Si algo pone con gusto agridulce gris mi corazón por estos dias es la próxima partida hacia la Madre Patria con fecha incierta de vuelta de mi hermana Sandrita. Hace más de un año que viene planificando este viaje, ya tiene preparada todas sus cosas, lugar donde va a vivir, becas a conseguir, alegria de sobra acumulada, ganas, ciudadania en la mano y un certificado del curso de catalan que realizo.Amo a mi hermana y gran parte de lo que sé, del amor a la pintura, a los libros, al arte se lo debo; porque me llevaba a los museos con apenas cuatro años, porque me llevaba a noches de trovadores donde ella cantaba con la misma edad, abrazaba una guitarra para hacerme dormir y en este último tiempo más he sentido su compañia y su presencia, más me he acostumbrado a que su presencia sea constante, necesaria y buena.

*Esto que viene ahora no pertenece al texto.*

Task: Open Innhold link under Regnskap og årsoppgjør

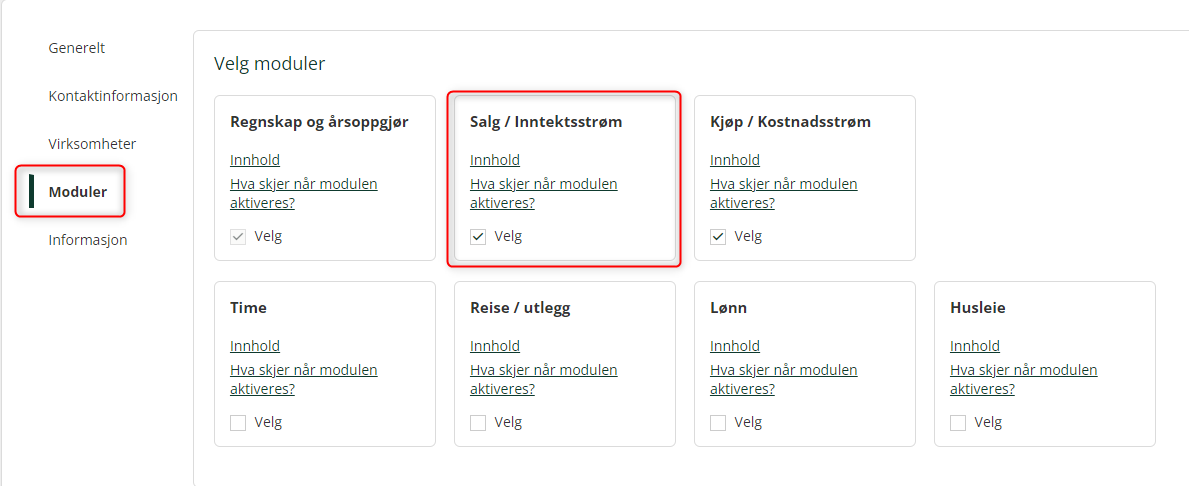Action: [x=255, y=160]
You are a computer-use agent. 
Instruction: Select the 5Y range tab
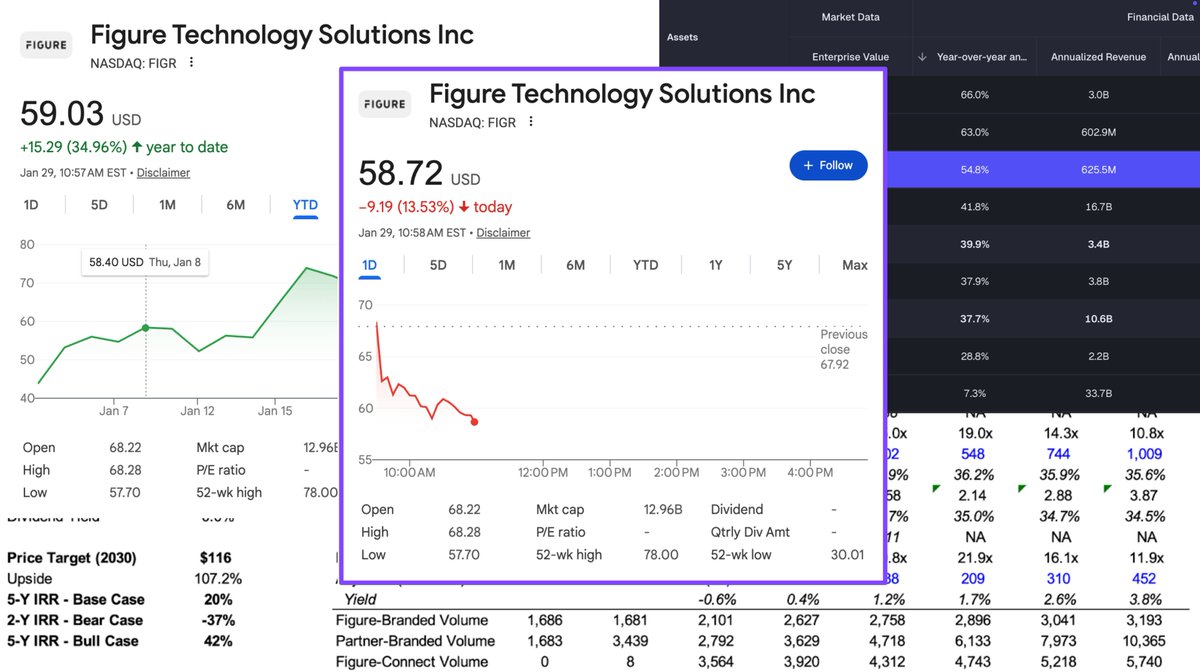[784, 265]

Cuando nos vemos tratamos de no hablar mucho sobre el viaje, de la fecha de regreso más que incierta; prefiere preguntarme si voy a ir, todo lo que podriamos hacer juntas en España, va a estar tan cerca de Paris, todas las fotos que vamos a sacarnos juntas...
Entonces ahí trato de pasar rápido la lagrima que se me atora en la garganta y ayudarla a embalar todo lo que tiene que dejar guardado...
Pero hoy no pude...un camión de mudanza me deja lo que más ama para que yo sea su guardiana (hasta que vuelva, hasta que pueda buscarlos...): sus libros y sus cuadros (lo que para nosotras vale más que todo el oro en este mundo.) Entonces trato de buscarles el lugar en mi casa y los recuerdos se amontonan apresurados, mi garganta no es tan clara ahora, de cualquier forma estoy sola y puede sentarme tranquila a dejar rodar a esas traidoras.
Sandrita: Mi deseo es que seas la mujer más feliz en este mundo, porque te lo mereces, porque debe ser así y porque quien va tras los sueños no puede obtener menos.
PD: La foto es viejita, la nena sin dientes soy yo y por supuesto mi hermana es quien me abraza.